→ **Assigned task**
Report all lines below with the word "computer".
Provided records START
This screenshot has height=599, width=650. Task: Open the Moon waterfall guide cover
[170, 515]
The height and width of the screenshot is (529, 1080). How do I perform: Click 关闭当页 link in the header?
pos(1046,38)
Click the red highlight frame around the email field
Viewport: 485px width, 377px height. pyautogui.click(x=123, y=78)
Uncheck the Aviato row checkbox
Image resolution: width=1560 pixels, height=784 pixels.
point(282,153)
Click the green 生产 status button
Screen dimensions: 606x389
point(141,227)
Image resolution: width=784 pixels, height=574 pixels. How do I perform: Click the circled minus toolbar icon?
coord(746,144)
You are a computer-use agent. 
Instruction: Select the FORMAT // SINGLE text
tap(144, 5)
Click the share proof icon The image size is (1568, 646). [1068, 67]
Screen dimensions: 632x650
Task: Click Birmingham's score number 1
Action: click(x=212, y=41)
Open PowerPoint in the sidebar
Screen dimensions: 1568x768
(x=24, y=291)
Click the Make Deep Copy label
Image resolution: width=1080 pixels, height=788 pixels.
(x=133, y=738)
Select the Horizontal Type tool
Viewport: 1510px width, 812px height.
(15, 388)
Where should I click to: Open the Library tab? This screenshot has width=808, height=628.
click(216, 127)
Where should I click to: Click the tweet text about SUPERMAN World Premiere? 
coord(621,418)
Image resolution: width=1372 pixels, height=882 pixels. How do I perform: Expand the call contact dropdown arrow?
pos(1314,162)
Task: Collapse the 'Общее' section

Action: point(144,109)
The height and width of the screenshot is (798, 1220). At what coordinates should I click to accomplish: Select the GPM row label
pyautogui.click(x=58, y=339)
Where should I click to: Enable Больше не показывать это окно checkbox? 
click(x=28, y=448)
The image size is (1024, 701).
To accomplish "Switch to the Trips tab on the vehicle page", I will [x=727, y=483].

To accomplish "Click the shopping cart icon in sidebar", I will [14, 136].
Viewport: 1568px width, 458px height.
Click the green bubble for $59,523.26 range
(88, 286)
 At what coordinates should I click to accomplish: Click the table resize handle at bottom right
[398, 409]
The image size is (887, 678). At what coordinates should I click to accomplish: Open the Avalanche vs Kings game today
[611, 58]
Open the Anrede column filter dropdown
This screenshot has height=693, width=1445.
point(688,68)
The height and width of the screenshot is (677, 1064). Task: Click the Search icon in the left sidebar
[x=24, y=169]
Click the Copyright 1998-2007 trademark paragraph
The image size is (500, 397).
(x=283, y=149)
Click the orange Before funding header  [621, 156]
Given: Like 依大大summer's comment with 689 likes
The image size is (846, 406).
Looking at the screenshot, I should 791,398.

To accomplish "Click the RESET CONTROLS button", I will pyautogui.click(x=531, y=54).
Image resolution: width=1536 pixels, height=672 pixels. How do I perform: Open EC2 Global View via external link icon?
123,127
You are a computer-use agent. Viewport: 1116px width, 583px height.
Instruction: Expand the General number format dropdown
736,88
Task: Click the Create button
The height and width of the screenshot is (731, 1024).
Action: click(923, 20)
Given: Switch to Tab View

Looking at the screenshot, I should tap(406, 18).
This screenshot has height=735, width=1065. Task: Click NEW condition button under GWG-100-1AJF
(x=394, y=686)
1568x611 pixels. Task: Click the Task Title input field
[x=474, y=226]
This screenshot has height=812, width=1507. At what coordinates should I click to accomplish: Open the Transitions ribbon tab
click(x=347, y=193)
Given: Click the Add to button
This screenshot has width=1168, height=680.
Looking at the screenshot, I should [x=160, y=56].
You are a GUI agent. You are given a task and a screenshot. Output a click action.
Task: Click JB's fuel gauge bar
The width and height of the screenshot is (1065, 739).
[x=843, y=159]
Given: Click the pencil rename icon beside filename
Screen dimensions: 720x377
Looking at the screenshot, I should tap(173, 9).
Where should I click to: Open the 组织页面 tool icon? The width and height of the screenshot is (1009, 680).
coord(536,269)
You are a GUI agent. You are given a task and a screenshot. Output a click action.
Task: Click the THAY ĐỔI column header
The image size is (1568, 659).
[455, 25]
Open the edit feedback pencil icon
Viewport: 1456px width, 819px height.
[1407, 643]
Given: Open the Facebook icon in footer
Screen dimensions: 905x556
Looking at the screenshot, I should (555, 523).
Provided records END
→ **Solution to this exercise**
You are a computer-use agent. 
You are a computer-use agent. Viewport: 1116px width, 583px height.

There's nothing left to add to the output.